In line with these results, Uwimana et al. conducted a scoping review of AI and ML applications in breast cancer clinical care, emphasizing their synergy with medical imaging in improving diagnostic accuracy, reducing false positives, and enabling personalized treatment strategies [32]. Complementing these insights, Jung et al. validated an artificial neural network-based diagnostic system for prostate biopsy interpretation, demonstrating expert-level accuracy in cancer detection and grading, and outperforming original pathology reports in concordance with reference Gleason scores and grade groups [33].
The application of AI in forensic IHC presents unique challenges and opportunities.

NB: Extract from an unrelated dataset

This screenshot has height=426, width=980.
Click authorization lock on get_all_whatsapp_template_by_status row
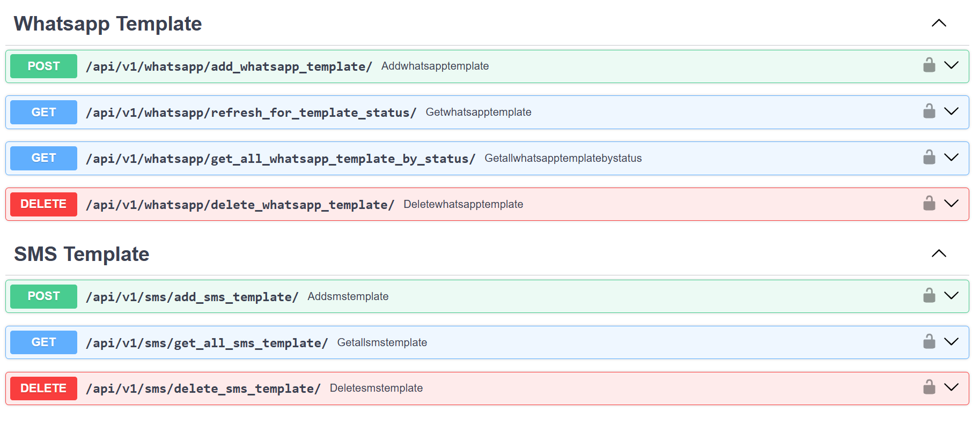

Unlike clinical pathology, forensic cases often involve degraded or autolyzed tissues, variable fixation protocols, and complex medico-legal contexts. The markers used are critical for determining wound vitality, hypoxia, inflammation, and the cause of death. Accurate interpretation of these markers can influence legal outcomes, making consistency and reproducibility essential. Recent systematic reviews have highlighted that AI applications in forensic pathology can achieve high accuracy across diverse domains, including 87.99–98% accuracy in gunshot wound classification, precision scores of 0.9 and recall scores of 0.95 in diatom testing for drowning cases, and up to 90% accuracy in microbiome-based individual identification and geographic origin determination [19,20,34,35]. These results underscore the capacity of AI to process complex forensic evidence and support objective decision-making in legally sensitive contexts. The AI model’s ability to classify images based on these markers suggests that, with further refinement, such systems could support forensic pathologists in routine and complex cases. In line with recent evidence, AI should be considered an enhancement rather than a replacement for human expertise, with future development focusing on larger forensic datasets, specialized models for specific applications, and improved interpretability to meet legal admissibility standards. Integrating AI into these workflows could enhance diagnostic precision and reduce inter-observer variability [36,37,38].

4.1. Strengths and Limitations

One of the key strengths of the AI model was its speed and consistency. The system evaluated 75 images in a fraction of the time required by human pathologists, without fatigue or bias. This efficiency could be particularly valuable in high-volume forensic laboratories or in settings with limited access to specialized expertise.
However, the model also exhibited notable limitations. It lacked interpretative reasoning and contextual awareness, providing classifications without explaining the rationale behind its decisions. This “black box” nature of AI raises concerns about transparency and trust, especially in legal contexts where expert testimony must be justified and reproducible.
Moreover, the study was limited by its sample size and dataset homogeneity. All images were sourced from a single institution, potentially introducing bias related to staining protocols and image acquisition. Future studies should incorporate multi-center datasets and a broader range of tissue types and markers to improve generalizability.
Finally, this study is exploratory and does not meet RCPath criteria for staged validation or external benchmarking. Future work will incorporate multi-center datasets, independent validation, and compliance with RCPath recommendations for transparency, auditability, and medico-legal accountability.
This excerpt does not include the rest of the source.